**Source records**
------------------------------------------------

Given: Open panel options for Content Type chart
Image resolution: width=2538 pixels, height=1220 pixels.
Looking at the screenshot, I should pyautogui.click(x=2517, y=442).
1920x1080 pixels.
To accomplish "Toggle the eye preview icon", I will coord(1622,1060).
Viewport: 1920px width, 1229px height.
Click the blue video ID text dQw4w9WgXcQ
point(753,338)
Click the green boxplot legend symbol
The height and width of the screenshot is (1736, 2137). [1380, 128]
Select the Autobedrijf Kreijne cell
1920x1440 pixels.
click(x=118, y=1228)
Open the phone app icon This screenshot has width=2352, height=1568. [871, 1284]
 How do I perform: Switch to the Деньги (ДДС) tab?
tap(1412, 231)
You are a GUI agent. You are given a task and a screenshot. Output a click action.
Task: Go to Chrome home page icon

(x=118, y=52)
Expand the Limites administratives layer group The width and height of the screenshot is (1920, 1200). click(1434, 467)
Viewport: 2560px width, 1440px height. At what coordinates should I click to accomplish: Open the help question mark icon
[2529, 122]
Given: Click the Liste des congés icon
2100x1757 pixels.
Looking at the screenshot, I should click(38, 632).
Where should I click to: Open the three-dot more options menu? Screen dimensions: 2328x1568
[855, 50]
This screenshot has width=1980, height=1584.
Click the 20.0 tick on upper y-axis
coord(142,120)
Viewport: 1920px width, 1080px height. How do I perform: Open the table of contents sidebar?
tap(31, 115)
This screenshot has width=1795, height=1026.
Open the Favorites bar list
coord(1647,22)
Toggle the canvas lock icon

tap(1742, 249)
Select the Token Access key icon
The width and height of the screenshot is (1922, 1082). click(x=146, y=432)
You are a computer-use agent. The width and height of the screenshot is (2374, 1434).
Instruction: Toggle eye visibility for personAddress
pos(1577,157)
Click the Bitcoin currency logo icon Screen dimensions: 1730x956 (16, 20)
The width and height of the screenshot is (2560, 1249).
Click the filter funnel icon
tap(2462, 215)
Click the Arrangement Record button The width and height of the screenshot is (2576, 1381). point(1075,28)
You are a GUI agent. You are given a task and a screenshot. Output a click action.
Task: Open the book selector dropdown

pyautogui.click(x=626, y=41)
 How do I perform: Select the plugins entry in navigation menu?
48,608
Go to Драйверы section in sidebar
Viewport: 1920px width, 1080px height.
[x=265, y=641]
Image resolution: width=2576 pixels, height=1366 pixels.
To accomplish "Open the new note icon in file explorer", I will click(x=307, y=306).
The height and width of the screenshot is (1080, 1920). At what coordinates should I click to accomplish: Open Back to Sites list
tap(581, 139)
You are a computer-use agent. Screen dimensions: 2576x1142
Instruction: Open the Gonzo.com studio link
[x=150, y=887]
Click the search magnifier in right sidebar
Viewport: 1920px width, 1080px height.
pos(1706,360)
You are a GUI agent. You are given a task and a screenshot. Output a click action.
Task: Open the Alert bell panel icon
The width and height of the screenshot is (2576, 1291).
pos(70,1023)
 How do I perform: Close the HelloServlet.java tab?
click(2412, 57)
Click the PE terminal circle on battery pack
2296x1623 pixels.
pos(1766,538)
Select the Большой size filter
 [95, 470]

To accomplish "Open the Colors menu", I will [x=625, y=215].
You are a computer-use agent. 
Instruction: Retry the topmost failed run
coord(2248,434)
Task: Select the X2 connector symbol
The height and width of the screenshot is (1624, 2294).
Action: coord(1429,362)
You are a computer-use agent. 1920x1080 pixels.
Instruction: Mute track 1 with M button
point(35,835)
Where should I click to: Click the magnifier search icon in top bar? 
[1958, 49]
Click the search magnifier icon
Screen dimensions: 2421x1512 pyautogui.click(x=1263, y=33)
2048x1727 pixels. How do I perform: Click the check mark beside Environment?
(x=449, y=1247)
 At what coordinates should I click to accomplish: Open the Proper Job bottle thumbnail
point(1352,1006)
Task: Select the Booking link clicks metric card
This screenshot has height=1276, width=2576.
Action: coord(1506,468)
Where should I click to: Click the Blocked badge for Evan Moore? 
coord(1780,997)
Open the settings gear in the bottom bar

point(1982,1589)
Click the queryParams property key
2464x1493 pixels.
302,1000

------------------------------------------------

**What needs to be done**
Your task is to retype the records above exactly.

**Worked solution**
Given: Open panel options for Content Type chart
Image resolution: width=2538 pixels, height=1220 pixels.
Looking at the screenshot, I should pyautogui.click(x=2517, y=442).
1920x1080 pixels.
To accomplish "Toggle the eye preview icon", I will coord(1622,1060).
Viewport: 1920px width, 1229px height.
Click the blue video ID text dQw4w9WgXcQ
point(753,338)
Click the green boxplot legend symbol
The height and width of the screenshot is (1736, 2137). [1380, 128]
Select the Autobedrijf Kreijne cell
1920x1440 pixels.
click(x=118, y=1228)
Open the phone app icon This screenshot has width=2352, height=1568. [871, 1284]
 How do I perform: Switch to the Деньги (ДДС) tab?
tap(1412, 231)
You are a GUI agent. You are given a task and a screenshot. Output a click action.
Task: Go to Chrome home page icon

(x=118, y=52)
Expand the Limites administratives layer group The width and height of the screenshot is (1920, 1200). click(1434, 467)
Viewport: 2560px width, 1440px height. At what coordinates should I click to accomplish: Open the help question mark icon
[2529, 122]
Given: Click the Liste des congés icon
2100x1757 pixels.
Looking at the screenshot, I should click(38, 632).
Where should I click to: Open the three-dot more options menu? Screen dimensions: 2328x1568
[855, 50]
This screenshot has width=1980, height=1584.
Click the 20.0 tick on upper y-axis
coord(142,120)
Viewport: 1920px width, 1080px height. How do I perform: Open the table of contents sidebar?
tap(31, 115)
This screenshot has width=1795, height=1026.
Open the Favorites bar list
coord(1647,22)
Toggle the canvas lock icon

tap(1742, 249)
Select the Token Access key icon
The width and height of the screenshot is (1922, 1082). click(x=146, y=432)
You are a computer-use agent. The width and height of the screenshot is (2374, 1434).
Instruction: Toggle eye visibility for personAddress
pos(1577,157)
Click the Bitcoin currency logo icon Screen dimensions: 1730x956 (16, 20)
The width and height of the screenshot is (2560, 1249).
Click the filter funnel icon
tap(2462, 215)
Click the Arrangement Record button The width and height of the screenshot is (2576, 1381). point(1075,28)
You are a GUI agent. You are given a task and a screenshot. Output a click action.
Task: Open the book selector dropdown

pyautogui.click(x=626, y=41)
 How do I perform: Select the plugins entry in navigation menu?
48,608
Go to Драйверы section in sidebar
Viewport: 1920px width, 1080px height.
[x=265, y=641]
Image resolution: width=2576 pixels, height=1366 pixels.
To accomplish "Open the new note icon in file explorer", I will click(x=307, y=306).
The height and width of the screenshot is (1080, 1920). At what coordinates should I click to accomplish: Open Back to Sites list
tap(581, 139)
You are a computer-use agent. Screen dimensions: 2576x1142
Instruction: Open the Gonzo.com studio link
[x=150, y=887]
Click the search magnifier in right sidebar
Viewport: 1920px width, 1080px height.
pos(1706,360)
You are a GUI agent. You are given a task and a screenshot. Output a click action.
Task: Open the Alert bell panel icon
The width and height of the screenshot is (2576, 1291).
pos(70,1023)
 How do I perform: Close the HelloServlet.java tab?
click(2412, 57)
Click the PE terminal circle on battery pack
2296x1623 pixels.
pos(1766,538)
Select the Большой size filter
 [95, 470]

To accomplish "Open the Colors menu", I will [x=625, y=215].
You are a computer-use agent. 
Instruction: Retry the topmost failed run
coord(2248,434)
Task: Select the X2 connector symbol
The height and width of the screenshot is (1624, 2294).
Action: coord(1429,362)
You are a computer-use agent. 1920x1080 pixels.
Instruction: Mute track 1 with M button
point(35,835)
Where should I click to: Click the magnifier search icon in top bar? 
[1958, 49]
Click the search magnifier icon
Screen dimensions: 2421x1512 pyautogui.click(x=1263, y=33)
2048x1727 pixels. How do I perform: Click the check mark beside Environment?
(x=449, y=1247)
 At what coordinates should I click to accomplish: Open the Proper Job bottle thumbnail
point(1352,1006)
Task: Select the Booking link clicks metric card
This screenshot has height=1276, width=2576.
Action: coord(1506,468)
Where should I click to: Click the Blocked badge for Evan Moore? 
coord(1780,997)
Open the settings gear in the bottom bar

point(1982,1589)
Click the queryParams property key
2464x1493 pixels.
302,1000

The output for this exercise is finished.